L'État certes a pu se débarrasser par exemple sur les communes de la construction et de l'entretien des écoles primaires, des transports urbains, et surtout du logement et de l'urbanisme. Aux départements, il a laissé la responsabilité des collèges et transports scolaires, des bibliothèques centrales de prêt, de l'aide sociale, des ports maritimes, de l'aménagement rural et des routes. Aux régions, il a confié la formation professionnelle et l'apprentissage, l'aide directe aux entreprises, les transports régionaux, puis en 1986, la construction, l'équipement et l'entretien des lycées. Les collectivités locales, qui emploient au total 6 % de la population active, assurent ainsi aujourd'hui les trois quarts de l'investissement public, et l'État seulement le quart restant.

L'État s'était engagé à ce que chaque transfert de compétence se traduise par un transfert financier équivalent, mais les collectivités locales peuvent constater que l'État a rogné sur l'argent transféré. L'exemple des lycées est significatif. Lorsque l'État les a affectés aux régions, il y a belle lurette qu'il n'assumait plus ses responsabiblités. Et bon nombre de bâtiments étaient dans un état de délabrement nécessitant des travaux importants et urgents : les collectivités locales ont été obligées de faire au moins un minimum. Mais l'argent transféré par l'État en 1986 avait été calculé sur ce qu'il avait dépensé en 1985, qui ne représentait que les dépenses courantes et non les réparations importantes. Le budget des régions a été alourdi d'autant.

Il en est de même en ce qui concerne les transports : l'État laisse chaque région négocier des contrats avec la SNCF. Cela permet parfois de maintenir certaines dessertes dites non rentables, à condition de combler le déficit d'exploitation auprès de la SNCF, ou d'obtenir du matériel roulant neuf ou rénové, à condition que la région le finance elle-même.
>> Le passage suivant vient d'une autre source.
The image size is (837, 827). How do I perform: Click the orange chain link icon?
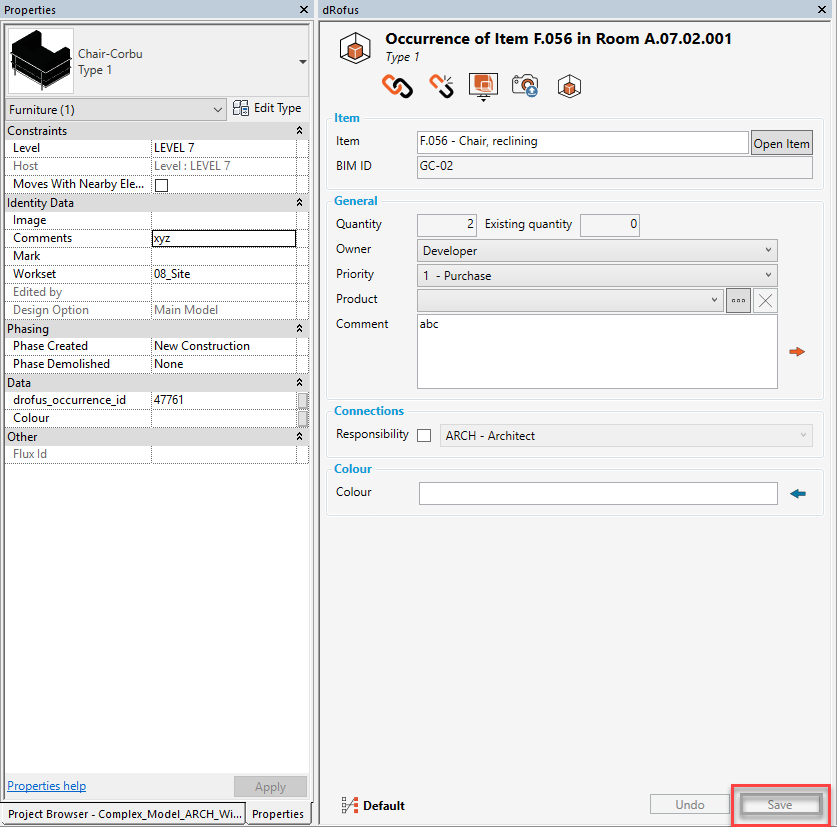397,86
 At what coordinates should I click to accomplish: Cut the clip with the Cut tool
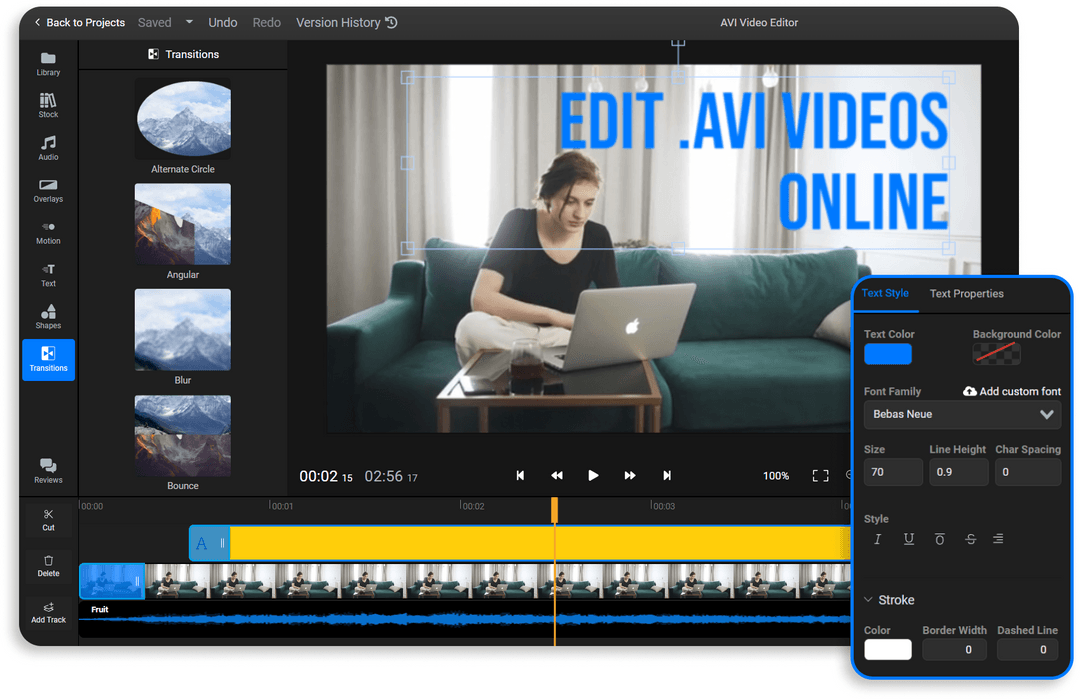[x=47, y=518]
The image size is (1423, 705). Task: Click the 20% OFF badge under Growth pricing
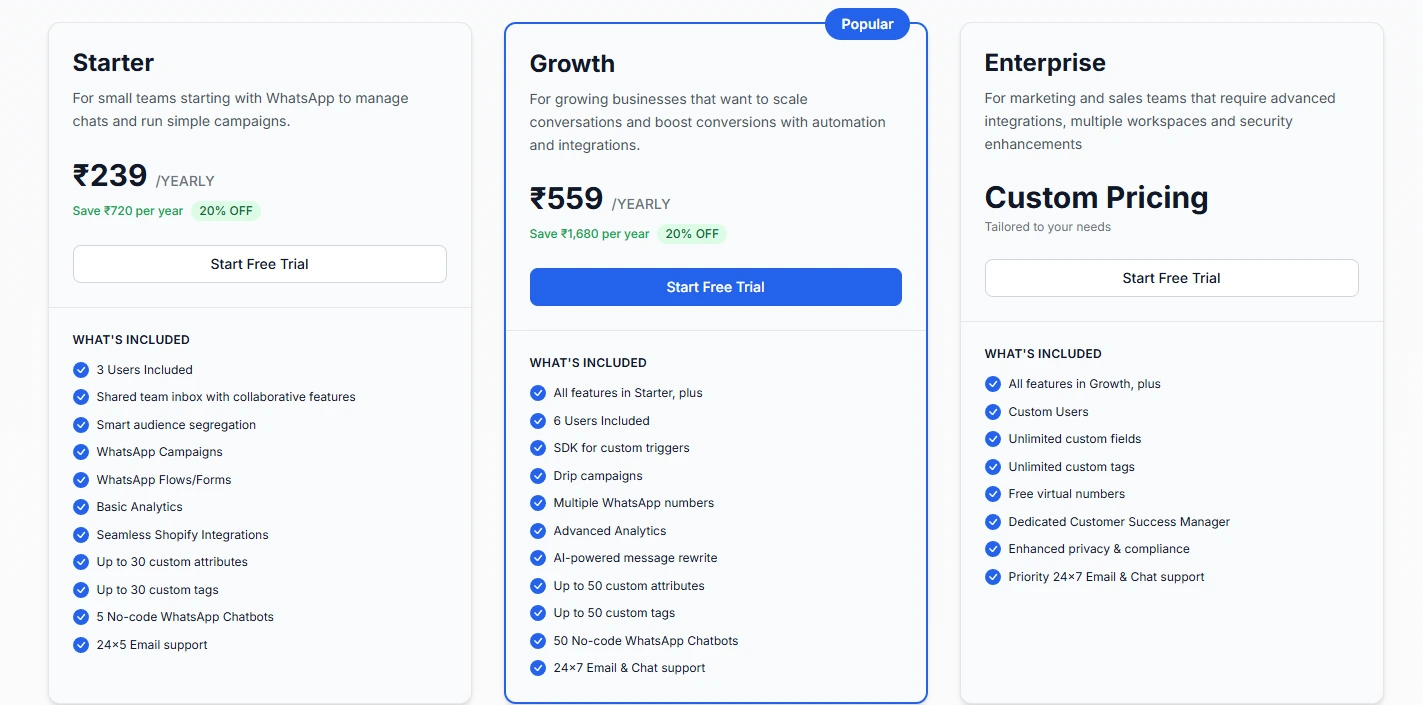[x=692, y=233]
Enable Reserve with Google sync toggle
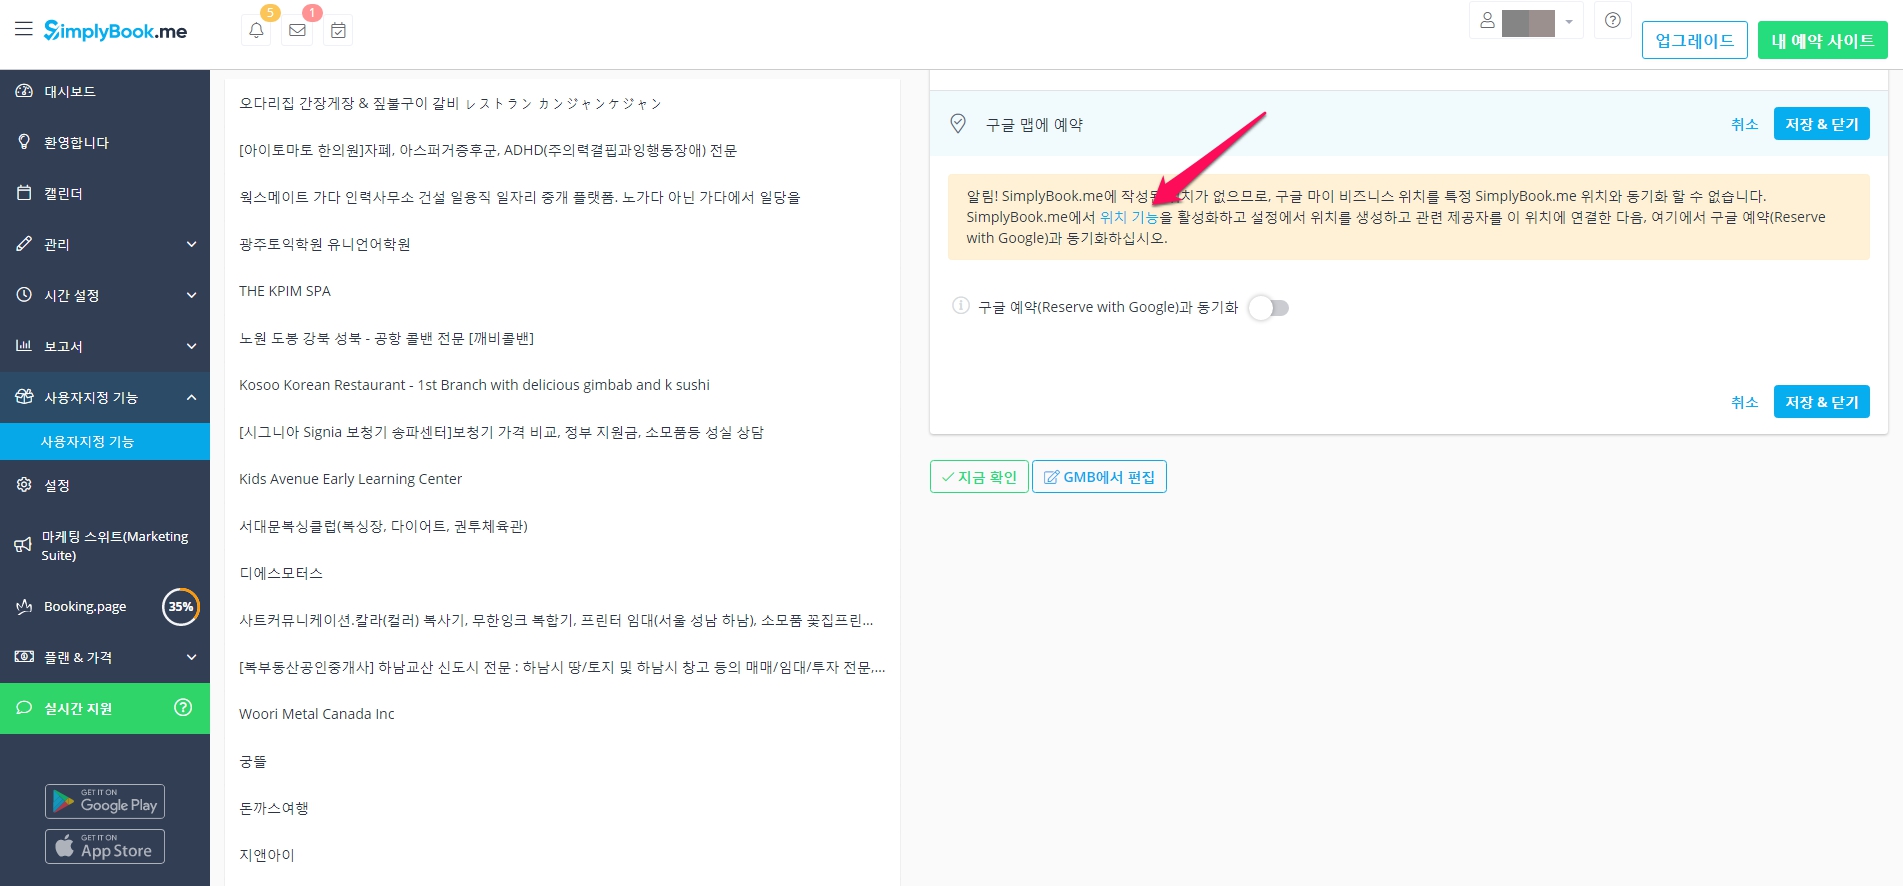 (x=1269, y=308)
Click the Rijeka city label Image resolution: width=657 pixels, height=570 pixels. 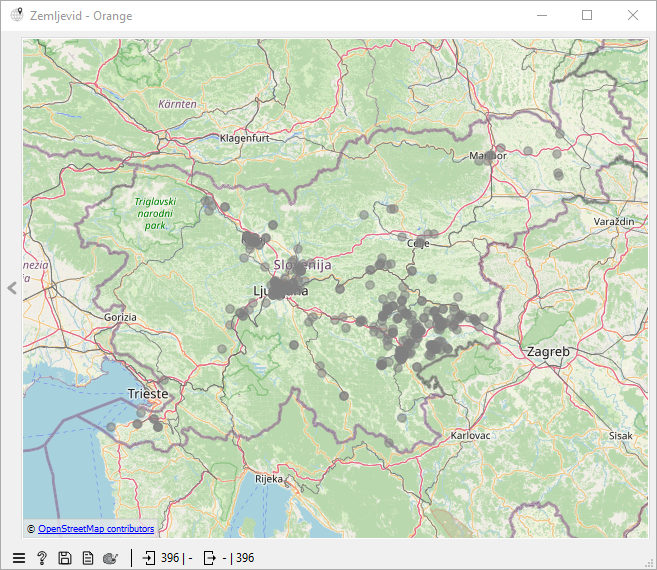tap(269, 478)
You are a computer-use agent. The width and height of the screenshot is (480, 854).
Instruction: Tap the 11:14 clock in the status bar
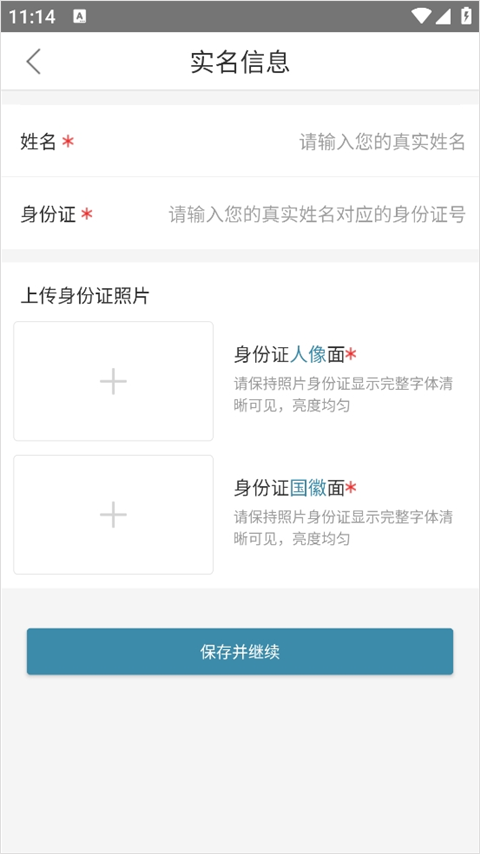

En effet, l'État, via la SNCF, n'assume plus que le financement des infrastructures et des lignes à grandes distances. Le reste du service, comme la mise en circulation des trains régionaux et locaux, leurs fréquences de passage, se décident en fonction de ce que les régions sont prêtes à payer. Du coup dans la Région Picardie, par exemple, cet été les usagers ont dû se mobiliser contre les changements d'horaires, décidés sans leur avis (où est la démocratisation tant vantée ?). L'objectif était de supprimer des arrêts si les usagers y étaient trop peu nombreux.

Quand le gouvernement prétend rendre les décisions plus démocratiques, c'est du bluff. D'autant que ce sont surtout nombre de notables locaux qui se frottent les mains de voir leur pouvoir augmenter.